START

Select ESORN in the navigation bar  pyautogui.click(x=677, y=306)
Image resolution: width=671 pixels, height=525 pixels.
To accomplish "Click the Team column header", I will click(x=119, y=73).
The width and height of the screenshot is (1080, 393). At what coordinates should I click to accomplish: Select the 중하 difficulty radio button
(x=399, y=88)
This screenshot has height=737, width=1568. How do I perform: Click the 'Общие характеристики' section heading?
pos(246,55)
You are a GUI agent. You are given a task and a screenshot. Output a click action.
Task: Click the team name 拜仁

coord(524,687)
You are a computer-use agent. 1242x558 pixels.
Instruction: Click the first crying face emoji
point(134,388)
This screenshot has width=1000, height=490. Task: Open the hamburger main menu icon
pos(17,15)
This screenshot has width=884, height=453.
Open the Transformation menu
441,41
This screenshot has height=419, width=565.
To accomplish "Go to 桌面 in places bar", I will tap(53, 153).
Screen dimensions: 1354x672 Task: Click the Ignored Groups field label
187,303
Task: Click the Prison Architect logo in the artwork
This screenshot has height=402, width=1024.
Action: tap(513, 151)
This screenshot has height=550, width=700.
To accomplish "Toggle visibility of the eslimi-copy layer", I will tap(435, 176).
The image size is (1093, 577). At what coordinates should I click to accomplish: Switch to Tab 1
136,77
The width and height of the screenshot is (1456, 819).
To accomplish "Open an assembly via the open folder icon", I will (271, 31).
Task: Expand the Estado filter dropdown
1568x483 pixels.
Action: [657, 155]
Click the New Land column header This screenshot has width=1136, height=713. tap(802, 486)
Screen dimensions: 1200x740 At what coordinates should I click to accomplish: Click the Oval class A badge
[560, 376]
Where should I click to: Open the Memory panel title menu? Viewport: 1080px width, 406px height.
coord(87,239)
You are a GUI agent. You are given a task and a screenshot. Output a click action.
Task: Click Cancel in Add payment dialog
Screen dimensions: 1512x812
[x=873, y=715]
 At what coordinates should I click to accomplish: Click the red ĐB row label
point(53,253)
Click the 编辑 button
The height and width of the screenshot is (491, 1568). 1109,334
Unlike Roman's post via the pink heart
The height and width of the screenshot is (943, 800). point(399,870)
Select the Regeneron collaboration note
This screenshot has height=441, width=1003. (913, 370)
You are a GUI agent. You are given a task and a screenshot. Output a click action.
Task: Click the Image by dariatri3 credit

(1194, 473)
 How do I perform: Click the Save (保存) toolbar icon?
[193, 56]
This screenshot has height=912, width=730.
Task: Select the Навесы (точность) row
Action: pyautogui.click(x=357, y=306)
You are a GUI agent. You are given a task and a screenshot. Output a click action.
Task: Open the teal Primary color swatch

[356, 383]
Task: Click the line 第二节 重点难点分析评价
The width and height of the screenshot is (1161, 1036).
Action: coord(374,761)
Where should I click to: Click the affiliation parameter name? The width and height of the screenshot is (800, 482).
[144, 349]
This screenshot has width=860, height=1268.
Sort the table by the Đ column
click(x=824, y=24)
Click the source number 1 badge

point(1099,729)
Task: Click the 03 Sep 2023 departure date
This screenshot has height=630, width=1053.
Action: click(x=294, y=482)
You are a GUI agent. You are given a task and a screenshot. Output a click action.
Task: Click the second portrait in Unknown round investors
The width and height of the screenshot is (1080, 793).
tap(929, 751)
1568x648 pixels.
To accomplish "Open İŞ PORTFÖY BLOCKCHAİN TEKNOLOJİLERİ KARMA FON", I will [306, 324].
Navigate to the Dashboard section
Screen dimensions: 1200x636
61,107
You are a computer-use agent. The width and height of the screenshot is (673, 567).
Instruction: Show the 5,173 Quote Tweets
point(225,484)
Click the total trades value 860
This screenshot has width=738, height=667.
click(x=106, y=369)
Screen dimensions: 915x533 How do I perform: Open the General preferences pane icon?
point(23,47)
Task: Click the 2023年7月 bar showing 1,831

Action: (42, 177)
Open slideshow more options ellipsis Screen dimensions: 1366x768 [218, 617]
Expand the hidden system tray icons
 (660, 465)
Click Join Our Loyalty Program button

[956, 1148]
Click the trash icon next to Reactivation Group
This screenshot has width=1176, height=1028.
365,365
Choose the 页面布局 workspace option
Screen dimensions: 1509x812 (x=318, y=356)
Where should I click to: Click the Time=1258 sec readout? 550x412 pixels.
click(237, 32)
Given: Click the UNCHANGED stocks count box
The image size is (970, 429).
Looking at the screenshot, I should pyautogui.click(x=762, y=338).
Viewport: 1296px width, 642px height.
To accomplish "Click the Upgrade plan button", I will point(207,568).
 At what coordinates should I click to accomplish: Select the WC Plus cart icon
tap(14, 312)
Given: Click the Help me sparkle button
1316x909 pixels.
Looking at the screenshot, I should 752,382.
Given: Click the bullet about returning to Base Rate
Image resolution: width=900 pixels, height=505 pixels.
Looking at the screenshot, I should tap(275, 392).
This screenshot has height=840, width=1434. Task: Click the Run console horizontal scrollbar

END

Quote the rows from the line containing "Screen dimensions: 915x533" through the line containing "Looking at the screenshot, I should tap(275, 392).", inclusive, reproducing each line verbatim.

Screen dimensions: 915x533 How do I perform: Open the General preferences pane icon?
point(23,47)
Task: Click the 2023年7月 bar showing 1,831

Action: (42, 177)
Open slideshow more options ellipsis Screen dimensions: 1366x768 [218, 617]
Expand the hidden system tray icons
 (660, 465)
Click Join Our Loyalty Program button

[956, 1148]
Click the trash icon next to Reactivation Group
This screenshot has width=1176, height=1028.
365,365
Choose the 页面布局 workspace option
Screen dimensions: 1509x812 (x=318, y=356)
Where should I click to: Click the Time=1258 sec readout? 550x412 pixels.
click(237, 32)
Given: Click the UNCHANGED stocks count box
The image size is (970, 429).
Looking at the screenshot, I should pyautogui.click(x=762, y=338).
Viewport: 1296px width, 642px height.
To accomplish "Click the Upgrade plan button", I will point(207,568).
 At what coordinates should I click to accomplish: Select the WC Plus cart icon
tap(14, 312)
Given: Click the Help me sparkle button
1316x909 pixels.
Looking at the screenshot, I should 752,382.
Given: Click the bullet about returning to Base Rate
Image resolution: width=900 pixels, height=505 pixels.
Looking at the screenshot, I should tap(275, 392).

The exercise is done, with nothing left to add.